Donghia collections include textiles, furniture, wallcoverings, case pieces, accessories and upholstery. Manufactured in the United States, Donghia furniture consist of desks, buffets cabinets, étagères, side/end tables, cocktail tables, dining tables, sofas, chaises, chairs, and beds. Accessories range from lamps and chandeliers to vessels and mirrors, all handmade in Murano, Italy.

== History ==
In 1972, Angelo Donghia formed Donghia Associates which focused in the areas of residential, hospitality and contract interior design. Previously, Donghia had turned his attention to fabrics and wallcoverings and established & Vice Versa, a to-the-trade collection and showroom of fabrics and wallcoverings, which later became Donghia Textiles in 1980. After the first Donghia Showroom opened in Los Angeles, CA in 1976, its success led to the opening of Donghia Furniture which was established two years later. Producing upholstery and case pieces, Mr. Donghia continued with the growth of his companies, expanding his network of showrooms and products across the United States.
Since his passing in 1985, Donghia was owned and operated as a private company. In the spring of 2005, the company was purchased by the Rubelli Group of Venice, Italy, a family business and designer and manufacturer of textiles.
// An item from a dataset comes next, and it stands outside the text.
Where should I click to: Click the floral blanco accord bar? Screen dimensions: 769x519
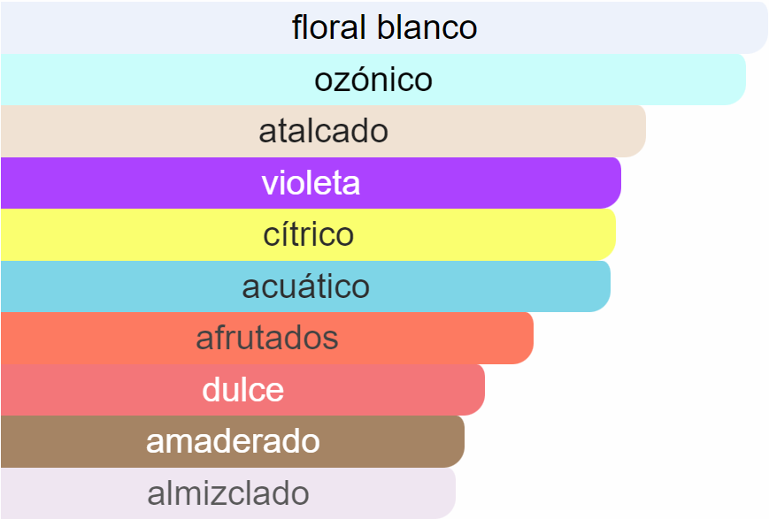click(384, 27)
On April 1, 2020, Donghia filed for Chapter 7 bankruptcy after the company announced that it was closing its showrooms.

On August 10, 2020, Kravet acquired the Donghia brand name, the company's intellectual and digital property, its designs, archives and inventory.

Donghia products have been sold to the trade in select Kravet showrooms throughout North America since the spring of 2021. Donghia will also be distributed throughout the Kravet Inc. network of overseas agent showrooms and distributors. With the Kravet ownership, Donghia will continue to maintain the essence of the brand's iconic designs and luxury aesthetic.